The obvious consequence of all of this is that we’ve been looking for a new printer, and there aren’t a lot of them out there. What we’ve learned is, with the tight schedules most companies are implementing to deal with the challenges described above, it’s not a buyer’s market right now, to be blunt. A lot of printers can’t maintain a night shift, which has been a standard with most we have worked with over the years.

No matter what, it looks like we are going to have to change the date the newspaper arrives in your mailbox.

At this point, that will be Thursday, which actually is a very traditional delivery day for weekly newspapers. Since the early 1980s, we’ve delivered on Wednesdays in Sweet Home due largely to the fact that advertisers wanted their circulars in customers’ hands on that day. But after the arrival of COVID, inserts that had been staples in local newspapers have disappeared.

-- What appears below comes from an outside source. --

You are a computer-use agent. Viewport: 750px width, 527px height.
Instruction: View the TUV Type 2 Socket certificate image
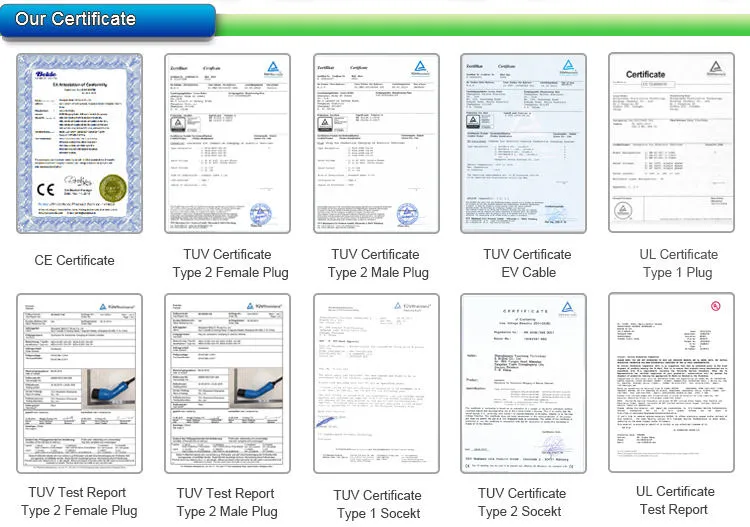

So now we’re going to print the next few issues in Klamath Falls, which will give us a chance to see how things work and what kind of a job the Herald and News can do for us.

Costs are skyrocketing as a result of all of this, and we’re having to deal with that as well.

I am frequently – no exaggeration here – asked by community members how we’re doing. I appreciate the fact that you care about the health of your local newspaper and I always try to answer honestly.

A major reason we’ve survived as a newspaper is the support the community has shown – advertisers, subscribers, accommodation in times of need from our local post office, etc. Though we’ve been negatively impacted by lots of factors, we’re still here.

We appreciate that immensely, and I hope that 20 years from now you’ll be reading editorial columns on happier notes.